# Malaysia & Brunei Discuss Infrastructure Links



## hkskyline (Sep 13, 2002)

*Malaysia, Brunei agree to build bridges in Borneo, discuss highway *
25 August 2006

KUALA LUMPUR, Malaysia (AP) - Malaysia and neighboring Brunei have agreed to build bridges on Borneo Island to link the two countries, Malaysia's Foreign Ministry said Friday. 

Malaysian Prime Minister Abdullah Ahmad Badawi discussed the projects with Brunei's sultan, Hassanal Bolkiah, in a meeting Thursday in northeastern Terengganu state, the ministry said. 

A joint statement released by the ministry said the leaders had "agreed in principle" on building bridges linking oil-rich Brunei and Malaysia's neighboring Sarawak state. 

The leaders agreed to set up a joint consortium to oversee collaborative projects between the two sides, the statement said. 

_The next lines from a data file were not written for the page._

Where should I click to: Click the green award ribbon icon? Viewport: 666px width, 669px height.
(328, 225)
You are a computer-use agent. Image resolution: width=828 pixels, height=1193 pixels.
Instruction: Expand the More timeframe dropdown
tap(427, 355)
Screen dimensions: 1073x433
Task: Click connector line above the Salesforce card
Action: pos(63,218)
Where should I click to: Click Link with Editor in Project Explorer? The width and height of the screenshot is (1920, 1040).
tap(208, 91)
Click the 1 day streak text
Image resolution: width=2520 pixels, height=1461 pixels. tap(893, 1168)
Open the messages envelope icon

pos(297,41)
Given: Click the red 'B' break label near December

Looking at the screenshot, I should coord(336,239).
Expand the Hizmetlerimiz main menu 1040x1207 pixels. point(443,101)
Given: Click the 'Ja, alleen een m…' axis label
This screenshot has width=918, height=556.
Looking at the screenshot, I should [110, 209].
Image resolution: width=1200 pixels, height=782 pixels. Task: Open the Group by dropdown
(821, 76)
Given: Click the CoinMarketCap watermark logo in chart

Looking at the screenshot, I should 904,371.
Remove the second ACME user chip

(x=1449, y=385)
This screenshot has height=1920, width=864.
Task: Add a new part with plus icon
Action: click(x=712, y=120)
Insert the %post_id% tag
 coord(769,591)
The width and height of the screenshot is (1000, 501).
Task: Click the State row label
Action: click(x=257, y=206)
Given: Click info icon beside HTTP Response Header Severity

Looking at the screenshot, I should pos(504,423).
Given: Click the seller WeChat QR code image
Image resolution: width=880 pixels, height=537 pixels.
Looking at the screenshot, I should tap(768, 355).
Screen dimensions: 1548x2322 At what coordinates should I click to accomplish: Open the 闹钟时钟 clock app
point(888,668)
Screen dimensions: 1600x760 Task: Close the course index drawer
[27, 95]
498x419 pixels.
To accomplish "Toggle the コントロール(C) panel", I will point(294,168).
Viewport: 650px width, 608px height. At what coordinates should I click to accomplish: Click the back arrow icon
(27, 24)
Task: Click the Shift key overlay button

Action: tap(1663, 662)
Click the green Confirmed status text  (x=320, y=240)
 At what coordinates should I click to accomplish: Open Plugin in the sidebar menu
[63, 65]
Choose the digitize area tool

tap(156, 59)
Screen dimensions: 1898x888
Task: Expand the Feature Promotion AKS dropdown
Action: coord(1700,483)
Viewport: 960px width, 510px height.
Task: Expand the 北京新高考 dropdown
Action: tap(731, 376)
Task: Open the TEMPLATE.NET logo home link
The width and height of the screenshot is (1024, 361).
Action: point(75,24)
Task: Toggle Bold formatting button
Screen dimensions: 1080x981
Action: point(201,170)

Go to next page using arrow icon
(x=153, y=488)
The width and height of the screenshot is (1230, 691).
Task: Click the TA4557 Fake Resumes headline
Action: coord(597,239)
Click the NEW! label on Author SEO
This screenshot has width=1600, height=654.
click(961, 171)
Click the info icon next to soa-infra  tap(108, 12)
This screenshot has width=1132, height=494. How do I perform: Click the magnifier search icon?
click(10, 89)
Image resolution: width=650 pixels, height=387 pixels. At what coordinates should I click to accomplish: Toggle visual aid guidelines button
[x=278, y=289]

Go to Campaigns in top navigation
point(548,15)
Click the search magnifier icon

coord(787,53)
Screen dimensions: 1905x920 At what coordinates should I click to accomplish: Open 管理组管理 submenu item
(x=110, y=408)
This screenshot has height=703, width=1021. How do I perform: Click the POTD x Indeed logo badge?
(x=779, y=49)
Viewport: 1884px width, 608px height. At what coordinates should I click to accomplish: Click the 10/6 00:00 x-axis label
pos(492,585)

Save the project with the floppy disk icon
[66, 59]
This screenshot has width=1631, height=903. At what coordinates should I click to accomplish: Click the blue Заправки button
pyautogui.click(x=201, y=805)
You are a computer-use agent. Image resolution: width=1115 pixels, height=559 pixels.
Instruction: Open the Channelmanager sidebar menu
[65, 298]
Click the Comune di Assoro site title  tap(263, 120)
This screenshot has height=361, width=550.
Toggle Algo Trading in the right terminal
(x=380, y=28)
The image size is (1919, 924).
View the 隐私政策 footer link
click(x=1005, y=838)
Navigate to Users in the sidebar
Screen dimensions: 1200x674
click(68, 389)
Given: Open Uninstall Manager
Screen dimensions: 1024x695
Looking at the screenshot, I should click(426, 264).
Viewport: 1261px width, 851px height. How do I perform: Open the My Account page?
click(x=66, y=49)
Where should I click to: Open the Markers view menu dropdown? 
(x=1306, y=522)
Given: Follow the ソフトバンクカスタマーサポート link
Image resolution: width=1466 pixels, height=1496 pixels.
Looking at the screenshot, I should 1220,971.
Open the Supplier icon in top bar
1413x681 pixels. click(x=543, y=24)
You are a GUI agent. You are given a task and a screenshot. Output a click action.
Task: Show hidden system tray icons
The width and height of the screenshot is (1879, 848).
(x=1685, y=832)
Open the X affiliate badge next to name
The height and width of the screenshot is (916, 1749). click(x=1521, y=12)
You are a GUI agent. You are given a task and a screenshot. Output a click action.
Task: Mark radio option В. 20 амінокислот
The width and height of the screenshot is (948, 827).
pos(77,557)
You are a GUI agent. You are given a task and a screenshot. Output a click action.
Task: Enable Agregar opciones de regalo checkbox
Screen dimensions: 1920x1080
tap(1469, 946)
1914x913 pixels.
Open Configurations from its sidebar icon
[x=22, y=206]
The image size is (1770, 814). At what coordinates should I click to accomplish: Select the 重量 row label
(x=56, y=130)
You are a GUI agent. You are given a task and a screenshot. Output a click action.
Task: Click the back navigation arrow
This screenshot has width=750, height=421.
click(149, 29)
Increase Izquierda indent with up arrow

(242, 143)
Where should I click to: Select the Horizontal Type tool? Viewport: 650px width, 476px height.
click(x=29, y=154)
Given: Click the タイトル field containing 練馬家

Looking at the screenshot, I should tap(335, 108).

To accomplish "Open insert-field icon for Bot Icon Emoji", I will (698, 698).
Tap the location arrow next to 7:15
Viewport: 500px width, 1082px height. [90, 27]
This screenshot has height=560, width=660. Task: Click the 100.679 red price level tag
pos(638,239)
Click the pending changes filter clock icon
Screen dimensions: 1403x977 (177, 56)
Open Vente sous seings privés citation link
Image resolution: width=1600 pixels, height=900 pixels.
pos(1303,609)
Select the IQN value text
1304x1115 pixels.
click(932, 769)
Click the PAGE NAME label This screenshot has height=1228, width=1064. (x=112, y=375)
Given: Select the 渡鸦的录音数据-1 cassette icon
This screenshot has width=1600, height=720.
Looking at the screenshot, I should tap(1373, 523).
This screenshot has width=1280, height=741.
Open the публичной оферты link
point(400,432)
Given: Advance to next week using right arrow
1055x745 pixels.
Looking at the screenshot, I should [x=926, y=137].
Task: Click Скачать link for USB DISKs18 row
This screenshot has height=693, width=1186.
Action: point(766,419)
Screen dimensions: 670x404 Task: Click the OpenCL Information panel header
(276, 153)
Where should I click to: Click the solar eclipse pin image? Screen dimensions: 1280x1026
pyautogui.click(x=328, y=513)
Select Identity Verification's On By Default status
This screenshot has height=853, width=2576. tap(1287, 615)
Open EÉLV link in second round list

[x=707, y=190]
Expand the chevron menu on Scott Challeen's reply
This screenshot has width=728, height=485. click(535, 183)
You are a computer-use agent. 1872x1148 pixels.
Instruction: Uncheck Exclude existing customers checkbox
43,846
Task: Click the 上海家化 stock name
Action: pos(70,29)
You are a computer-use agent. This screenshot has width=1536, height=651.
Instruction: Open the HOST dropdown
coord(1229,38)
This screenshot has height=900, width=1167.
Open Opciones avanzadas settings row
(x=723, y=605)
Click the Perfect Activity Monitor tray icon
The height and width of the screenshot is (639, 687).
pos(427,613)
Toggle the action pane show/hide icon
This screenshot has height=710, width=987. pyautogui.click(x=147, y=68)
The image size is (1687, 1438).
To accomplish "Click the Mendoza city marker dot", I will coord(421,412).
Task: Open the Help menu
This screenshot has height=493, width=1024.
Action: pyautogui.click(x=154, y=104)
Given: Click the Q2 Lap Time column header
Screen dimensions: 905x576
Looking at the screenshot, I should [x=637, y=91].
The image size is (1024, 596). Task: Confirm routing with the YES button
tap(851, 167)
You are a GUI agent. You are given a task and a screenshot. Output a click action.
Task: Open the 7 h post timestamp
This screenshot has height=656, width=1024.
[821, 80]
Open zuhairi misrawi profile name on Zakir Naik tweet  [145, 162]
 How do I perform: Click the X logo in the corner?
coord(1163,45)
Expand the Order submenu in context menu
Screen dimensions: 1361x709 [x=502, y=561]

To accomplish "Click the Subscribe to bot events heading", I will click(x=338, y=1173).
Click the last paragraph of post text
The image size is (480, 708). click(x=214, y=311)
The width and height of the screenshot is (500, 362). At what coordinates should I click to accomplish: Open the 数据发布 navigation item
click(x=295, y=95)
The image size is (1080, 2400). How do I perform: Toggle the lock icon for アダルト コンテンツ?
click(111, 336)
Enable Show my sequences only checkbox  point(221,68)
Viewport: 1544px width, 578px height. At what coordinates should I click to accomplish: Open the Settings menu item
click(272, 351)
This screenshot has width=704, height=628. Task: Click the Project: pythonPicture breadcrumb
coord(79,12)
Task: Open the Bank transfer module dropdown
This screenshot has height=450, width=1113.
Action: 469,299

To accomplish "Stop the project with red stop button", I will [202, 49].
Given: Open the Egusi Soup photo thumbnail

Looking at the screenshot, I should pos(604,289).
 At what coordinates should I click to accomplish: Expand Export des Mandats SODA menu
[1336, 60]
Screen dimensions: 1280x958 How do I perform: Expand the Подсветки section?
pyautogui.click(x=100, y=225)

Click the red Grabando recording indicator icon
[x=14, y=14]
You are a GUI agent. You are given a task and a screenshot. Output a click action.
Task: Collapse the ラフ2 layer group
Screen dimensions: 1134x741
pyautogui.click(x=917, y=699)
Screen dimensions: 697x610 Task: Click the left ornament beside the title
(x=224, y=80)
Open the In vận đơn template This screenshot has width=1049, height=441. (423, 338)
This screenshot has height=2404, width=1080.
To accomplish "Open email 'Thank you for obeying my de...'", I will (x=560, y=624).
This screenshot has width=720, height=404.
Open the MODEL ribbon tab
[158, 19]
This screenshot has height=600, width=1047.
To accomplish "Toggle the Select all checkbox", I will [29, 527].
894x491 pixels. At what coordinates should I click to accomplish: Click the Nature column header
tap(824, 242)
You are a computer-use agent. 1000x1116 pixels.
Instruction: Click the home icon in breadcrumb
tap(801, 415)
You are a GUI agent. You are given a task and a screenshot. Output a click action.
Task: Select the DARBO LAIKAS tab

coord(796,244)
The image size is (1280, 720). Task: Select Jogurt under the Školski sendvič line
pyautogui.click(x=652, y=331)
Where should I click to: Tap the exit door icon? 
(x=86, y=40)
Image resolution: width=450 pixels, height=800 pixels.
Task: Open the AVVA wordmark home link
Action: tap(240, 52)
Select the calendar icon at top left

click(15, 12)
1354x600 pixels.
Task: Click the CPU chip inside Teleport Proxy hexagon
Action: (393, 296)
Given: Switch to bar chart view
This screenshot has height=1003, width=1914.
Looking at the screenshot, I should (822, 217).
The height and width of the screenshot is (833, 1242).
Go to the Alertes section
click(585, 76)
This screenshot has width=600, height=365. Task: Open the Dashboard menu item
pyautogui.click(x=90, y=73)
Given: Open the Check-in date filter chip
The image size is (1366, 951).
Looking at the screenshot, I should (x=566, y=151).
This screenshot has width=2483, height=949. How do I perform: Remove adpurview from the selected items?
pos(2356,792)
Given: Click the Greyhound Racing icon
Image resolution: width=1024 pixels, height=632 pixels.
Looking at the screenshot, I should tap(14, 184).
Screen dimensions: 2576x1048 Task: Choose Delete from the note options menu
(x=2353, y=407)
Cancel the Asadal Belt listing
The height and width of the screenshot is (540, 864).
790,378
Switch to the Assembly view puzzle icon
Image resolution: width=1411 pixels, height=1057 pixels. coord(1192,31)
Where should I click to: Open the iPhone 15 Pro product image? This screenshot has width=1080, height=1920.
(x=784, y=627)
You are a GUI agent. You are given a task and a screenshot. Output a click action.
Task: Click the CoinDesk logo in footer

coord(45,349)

They also discussed a possible highway that would connect Malaysia's Sabah and Sarawak states to Brunei, news reports said. 

"The highway is crucial for all of us as it is an important infrastructure to enhance fiscal development between the two countries," The Star newspaper quoted Abdullah as telling reporters Thursday. 

Details about the projects, including the cost, were not yet available, Abdullah was quoted as saying by the Bernama national news agency. 

The leaders of the two countries have met annually for the past 10 years. The next meeting is scheduled at Bandar Seri Begawan, the tiny sultanate's capital, in 2007.


----------